Quantitative analysis of pinning-hardened intrinsic coercivity of Sm(CoFeCuZr)z (z = 7.0–7.8) high-temperature permanent magnets

Abstract

SmCo-based permanent magnets possessing high Curie temperature and outstanding magnetocrystalline anisotropy are of great scientific and technological value on high temperature applications. It is widely accepted the coercivity mechanism as well as its temperature dependence is closely related to the microstructure and microchemistry. However, direct domain wall pinning observation with Lorentz microscopy is extremely difficult to explore the strength of domain wall pinning under high temperature and strong magnetic field.
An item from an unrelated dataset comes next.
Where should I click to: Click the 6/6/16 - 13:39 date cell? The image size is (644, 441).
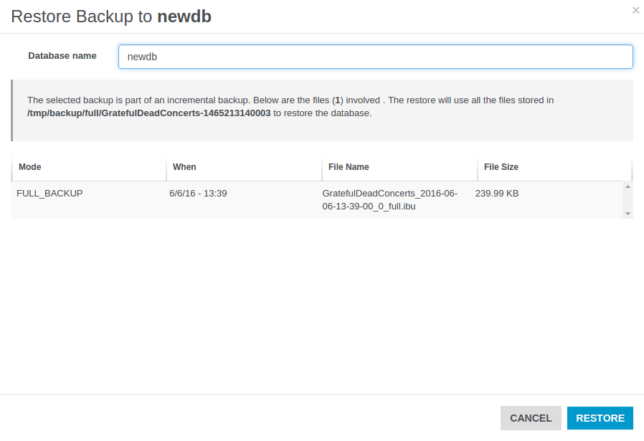[x=198, y=194]
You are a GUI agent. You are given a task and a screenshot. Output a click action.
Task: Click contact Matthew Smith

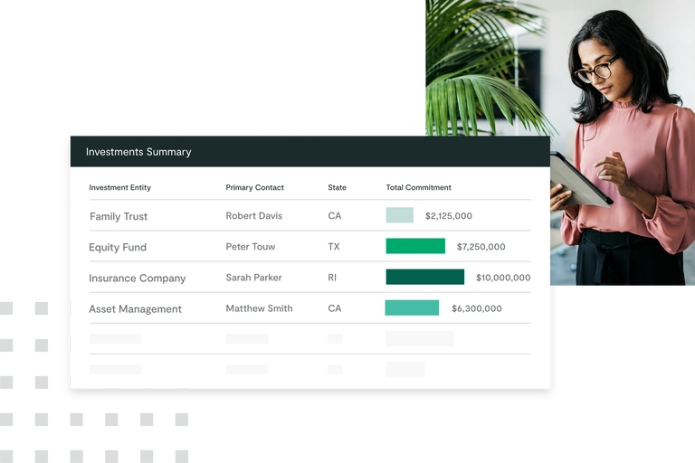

The quantitatively understanding of coercivity mechanism such as micromagnetic simulations cannot be carried out without the intrinsic magnetism of 1:5H and 2:17R inside the cellular microstructure of SmCo sintered magnets. Up to nowadays, there are no methods to directly measure the intrinsic magnetism of nanometer scale 1:5H and 2:17R, which retards the exploring of coercivity mechanism especially at high temperature. Herein, we prepared Sm(CoCuFeZr)z high-temperature permanent magnets with the ratio z values ranging from 7.0 to 7.8 and measured the microchemistry of 1:5H and 2:17R phases with transmission electron microscopy. Then single-phase solid solution samples with the same composition as 1:5H and 2:17R phases were prepared and the high temperature magnetic properties are measured directly. The coercivity mechanism can be well explained based on the difference of domain wall energy density qualitatively, including the abnormal temperature dependence of coercivity. More importantly, the quantitatively calculated coercivity according to the pinning-hardened coercivity theory with the obtained intrinsic parameters were found to agree well with the experiment results. Our work on the intrinsic magnetism of 1:5H and 2:17R phases at varying temperatures may offer important guidance for compositions design of the magnets with higher performance.